Aim of the task: Each entry should be given again exactly, with any image left out.

-- The records follows --

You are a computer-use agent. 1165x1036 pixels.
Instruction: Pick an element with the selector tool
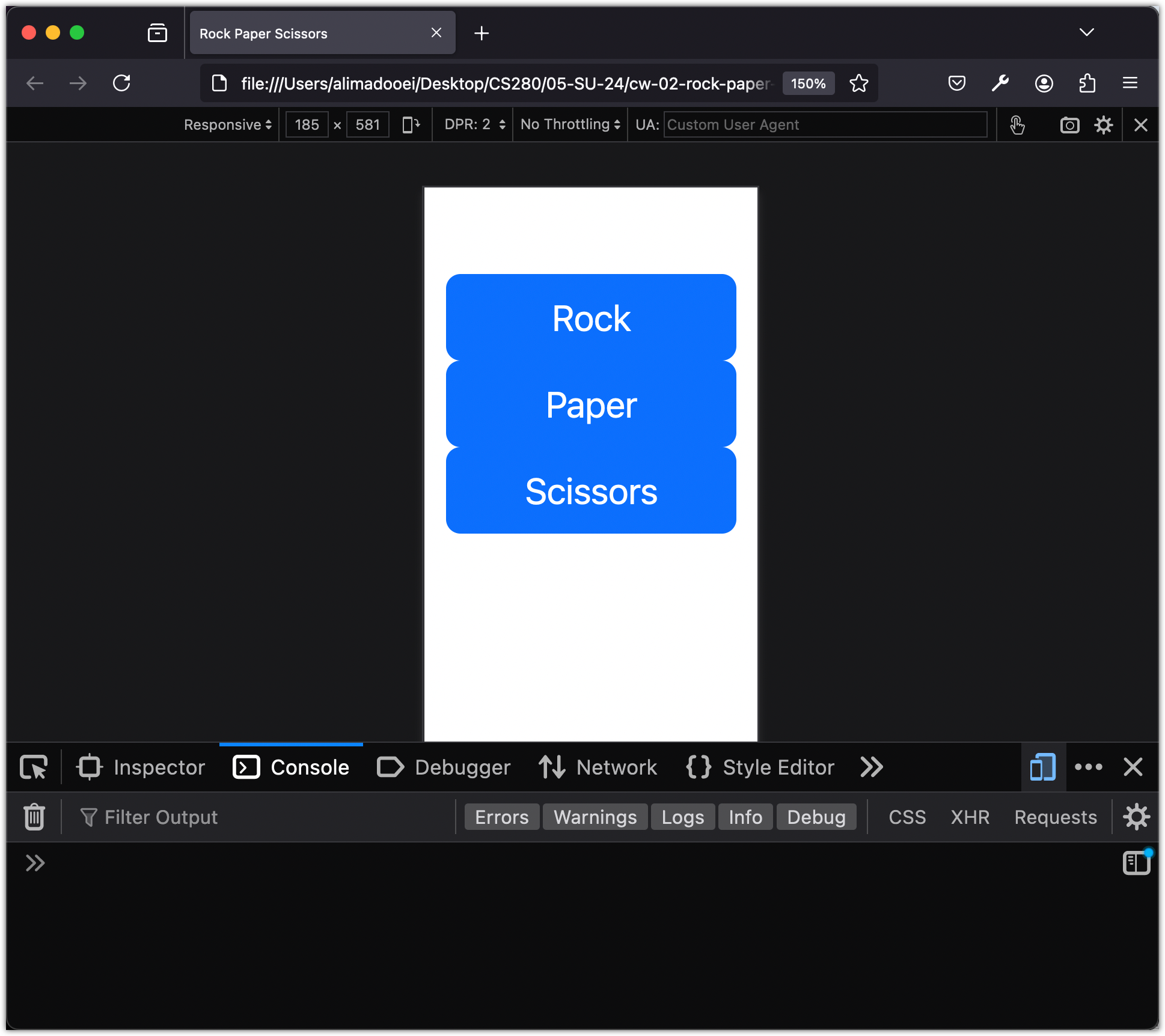point(34,767)

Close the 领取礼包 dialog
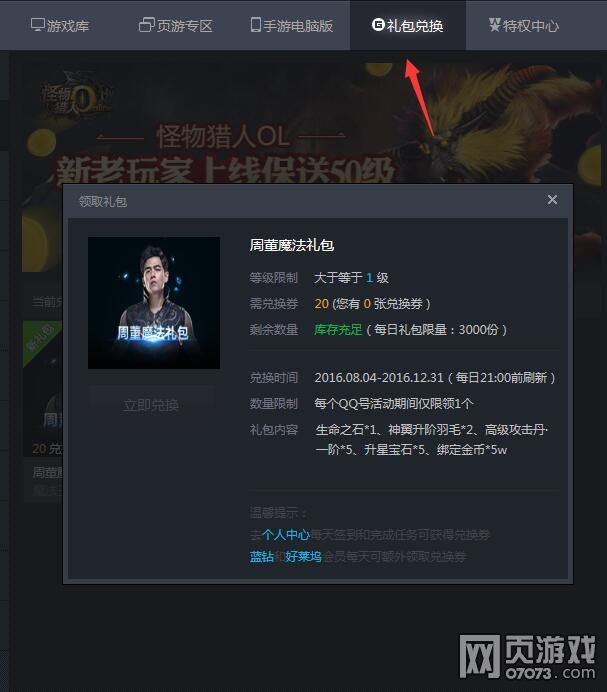552,200
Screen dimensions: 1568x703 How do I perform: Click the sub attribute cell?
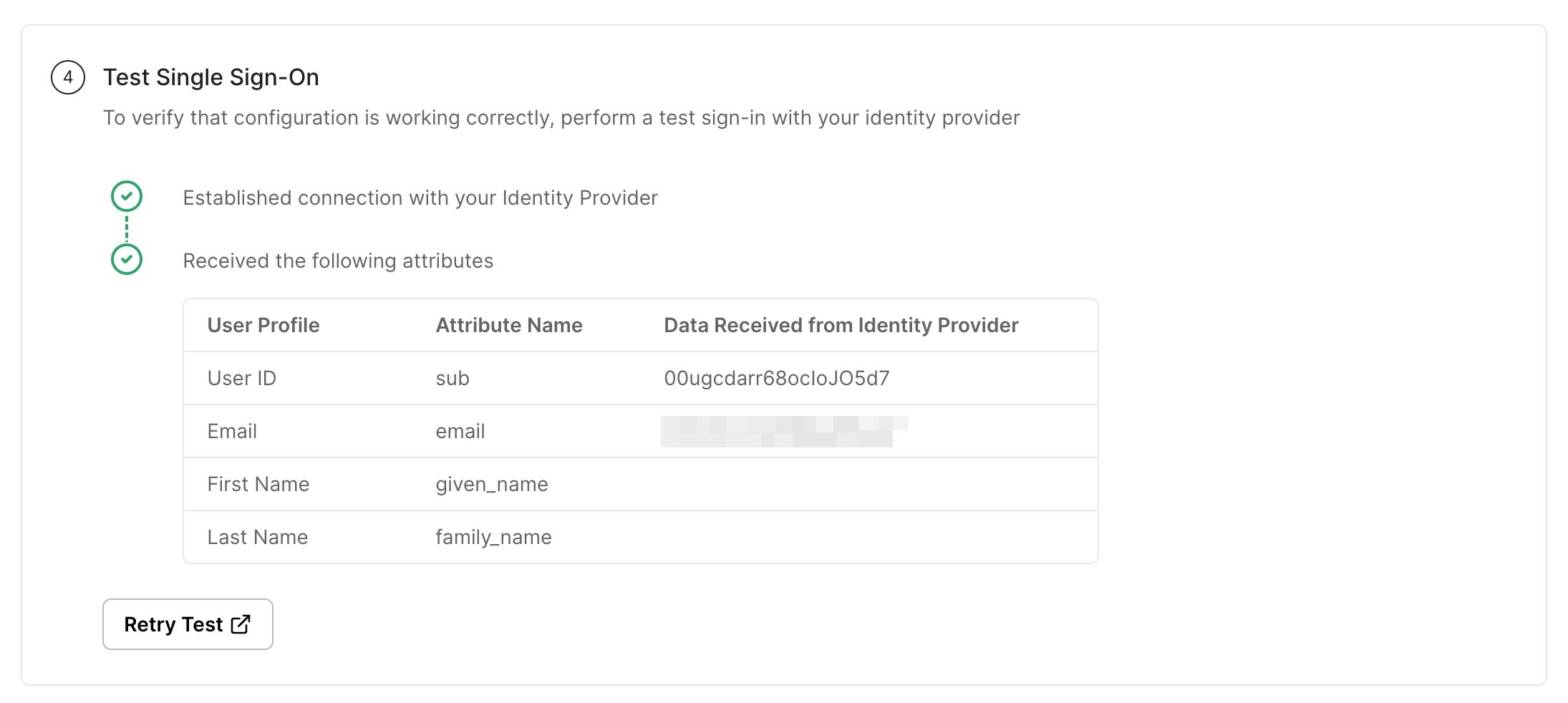click(452, 378)
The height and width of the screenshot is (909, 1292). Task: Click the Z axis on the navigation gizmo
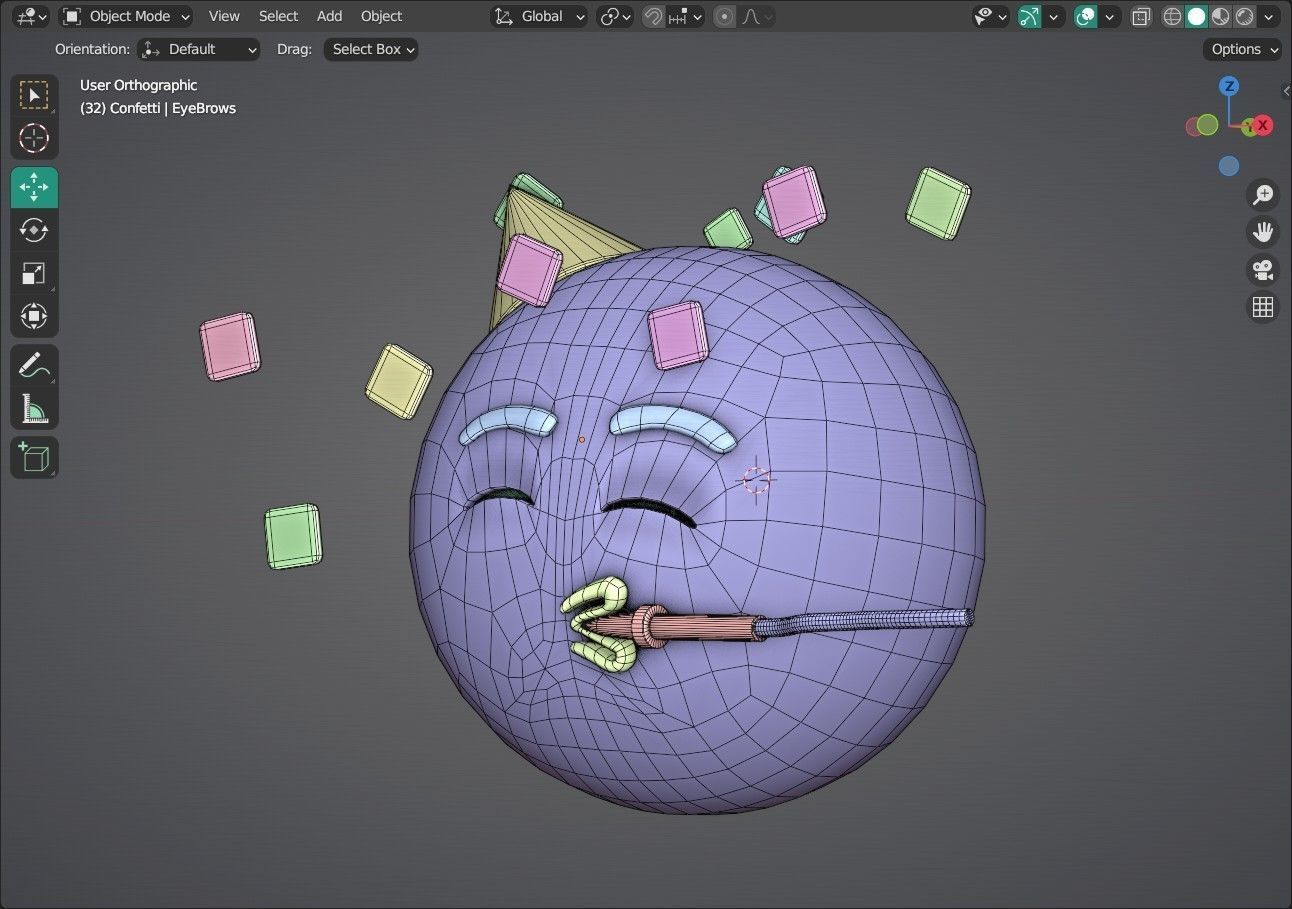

-- The records concluded --

Reply:
You are a computer-use agent. 1165x1036 pixels.
Instruction: Pick an element with the selector tool
point(34,767)

Close the 领取礼包 dialog
552,200
Screen dimensions: 1568x703 How do I perform: Click the sub attribute cell?
click(452, 378)
The height and width of the screenshot is (909, 1292). Task: Click the Z axis on the navigation gizmo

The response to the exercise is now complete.